Member of the Philippine House of Representatives for Bayan Muna Partylist
- In office November 7, 2003 – June 30, 2007

Personal details
- Born: March 5, 1967 Kidapawan City, Philippines
- Died: May 7, 2019 (aged 52) Davao City, Philippines
- Party: Bayan Muna
- Spouse: Imelda Suarez Lumayag
- Alma mater: Notre Dame of Kidapawan College

= Joel Virador =

Filipino human rights advocate, activist and politician

Joel G. Virador (March 5, 1967 – May 7, 2019) was a Filipino human rights advocate, activist, and politician who was partylist representative for Bayan Muna in the 12th and 13th Congresses of the Philippines.

== Early life and education ==
Virador was born on March 5, 1967, in Kidapawan, Cotabato to parents that trace their roots to Bohol.

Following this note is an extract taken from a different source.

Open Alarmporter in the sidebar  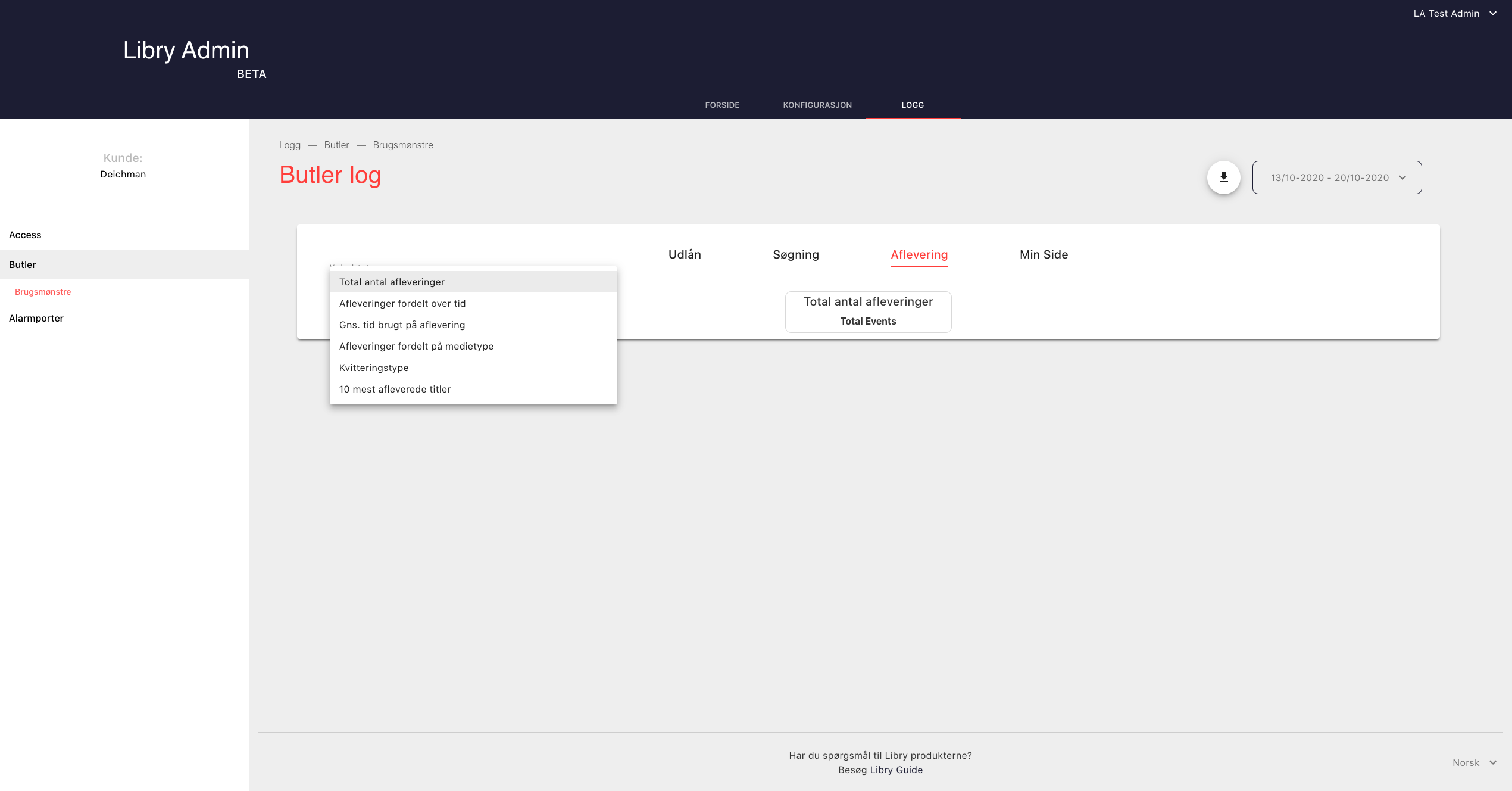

He went to Notre Dame of Kidapawan College for his elementary, secondary, and college education. He graduated from college with a Bachelor of Science degree in Commerce Major in Accounting in 1987. While studying, he was the chairperson of that college's League of Filipino Students and secretary-general of the Bagong Alyansang Makabayan (BAYAN) in Cotabato.

== Activism ==
After graduation, Virador worked as a volunteer at the Task Force Detainees of the Philippines (TFDP). He later became the organization's regional director in Southern Mindanao from 1987 to 1995. In 1995, after eight years serving the TFDP, Virador was appointed secretary-general of Karapatan. After 5 years with Karapatan, Virador joined Bayan Muna in 2000 becoming the party's spokesperson in Southern Mindanao.

Virador, in 2002, was charged with rebellion after his name was linked to the alias of a New People's Army commander. The case was later dismissed. In 2005, police charged Virador with direct assault and illegal assembly after he led a labor strike in Sampaloc, Manila, on October 21, 2005. The court dismissed the charges in May 2006.

== Political career ==
Virador was nominated as Bayan Muna's 4th nominee for the 2001 Philippine House of Representatives elections.

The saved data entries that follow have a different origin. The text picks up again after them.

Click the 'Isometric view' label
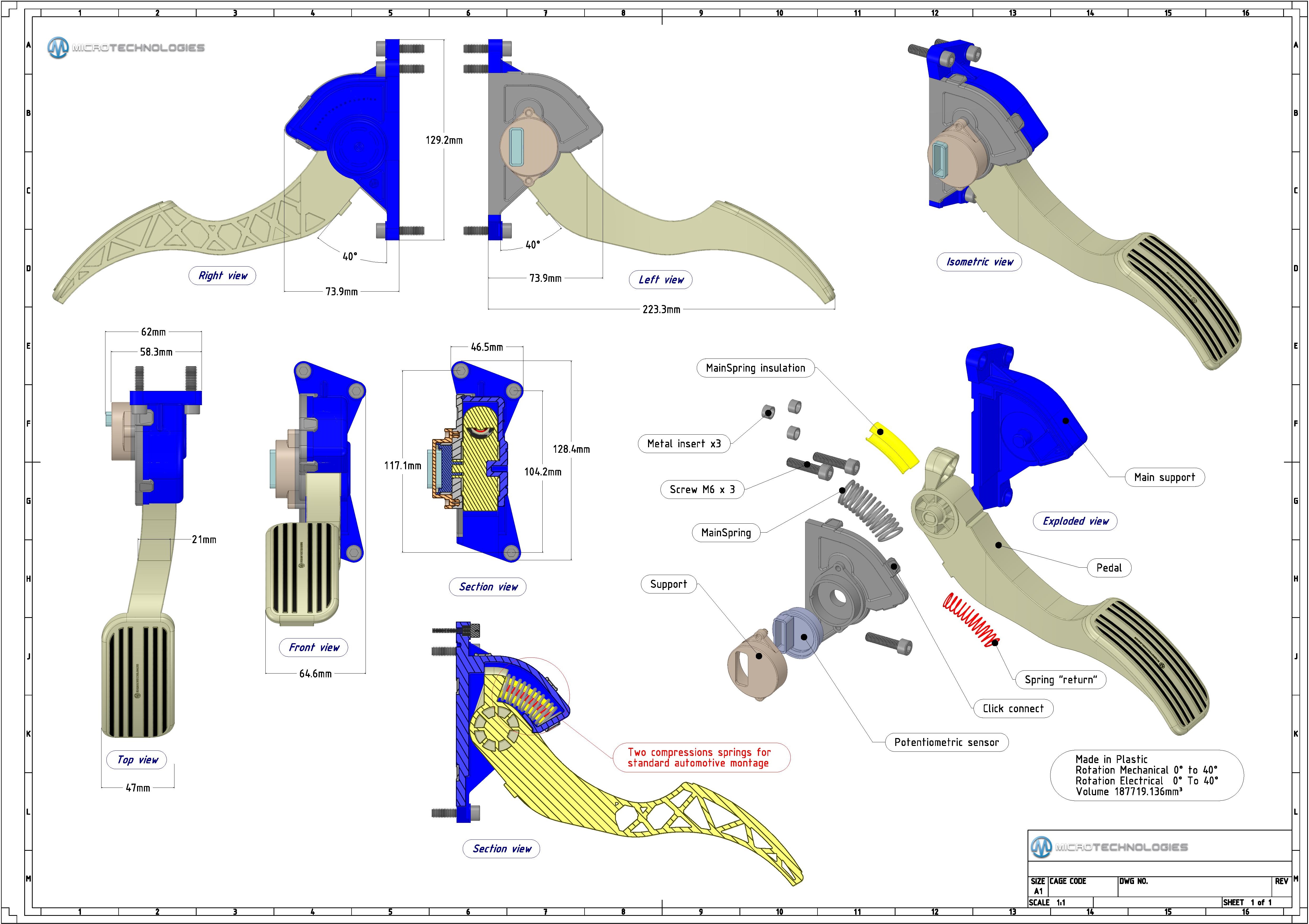The image size is (1309, 924). coord(980,262)
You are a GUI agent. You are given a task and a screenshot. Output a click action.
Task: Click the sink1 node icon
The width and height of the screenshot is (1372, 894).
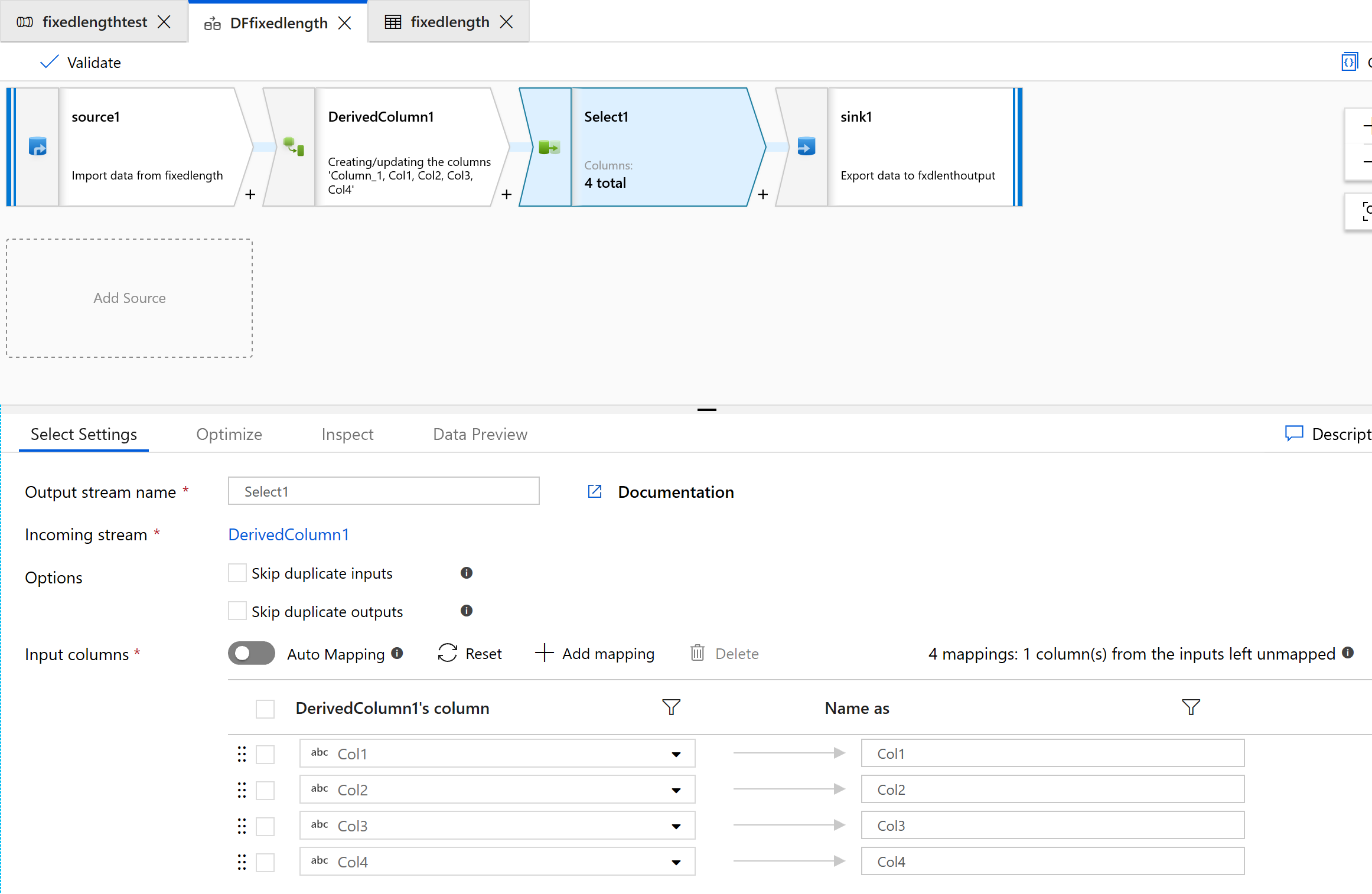(806, 146)
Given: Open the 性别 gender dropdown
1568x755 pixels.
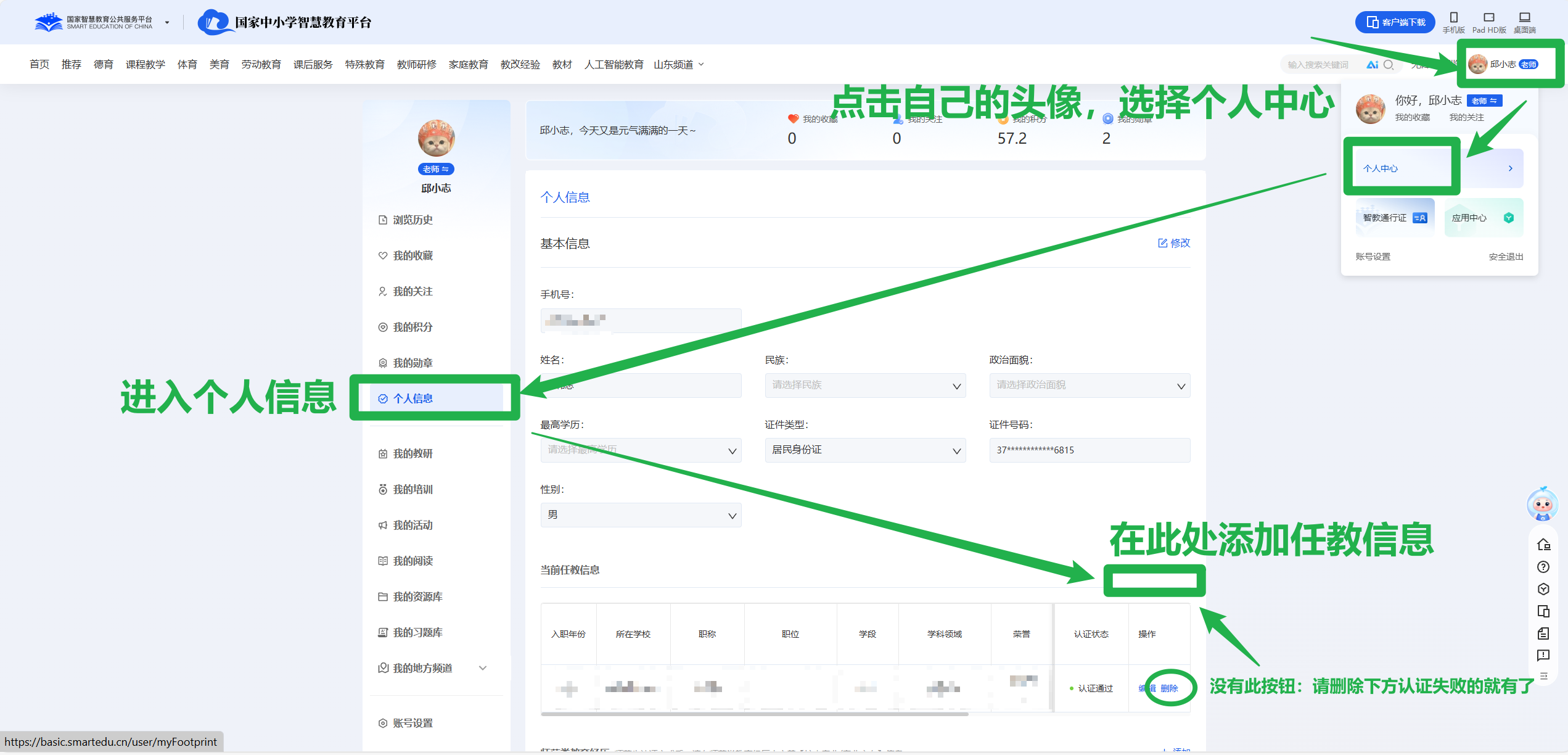Looking at the screenshot, I should pyautogui.click(x=641, y=515).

On November 7, 2003, following the resignation of Crispin Beltran, Virador assumed the vacated party-list seat. While in Congress, Virador stood up to deliver privilege speeches questioning the legality of joint RP-US Balikatan military exercises in Mindanao, the violation of human rights of the civilian populace during military operations, and the problems of landlessness and displacement of peasant tillers and rural workers.

On February 24, 2004, Virador was nominated as Bayan Muna's 3rd nominee for the 2004 Philippine House of Representatives elections where he won a seat. During his stint in the 13th Congress of the Philippines, he was concerned mostly with issues of indigenous peoples, the Moros, and the environment. He also handled the party's issues on agriculture, women and privatization of water services. He was vice-chairperson of the House of Representatives' Mindanao Affairs Committee.

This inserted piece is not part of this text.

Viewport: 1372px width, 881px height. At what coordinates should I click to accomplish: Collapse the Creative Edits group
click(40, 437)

Bayan Muna opposed Gloria Macapagal Arroyo's presidency on claims of corruption due to the Hello Garci controversy, the fertilizer fund scam, allegations over widespread human rights abuses, including the State of Emergency in February 2006. During the suspension of freedoms, the 6 members were sought out with arrest warrants by the government and took refuge in Congress. Crispin Beltran was illegally arrested by state agents and was detained for more than a year. Virador was nabbed by state agents in Davao City. Thenceforth, the group of Bayan Muna, Anakpawis and Gabriela representatives -- Satur Ocampo, Teodoro Casiño, Virador, Liza Maza, Beltran and fellow Anakpawis Rafael Mariano became known as the Batasan 6.

== Personal life ==
Virador was married to Imelda Lumayag-Virador, an activist and Bayan Muna member. They had two children, daughter Joanna Paula Vasig, and son Harvey Rafael Virador.

== Death ==
Virador died on May 7, 2019, at Brokenshire Hospital in Davao City due to papillary carcinoma or thyroid cancer. He was first diagnosed sometime in 2013.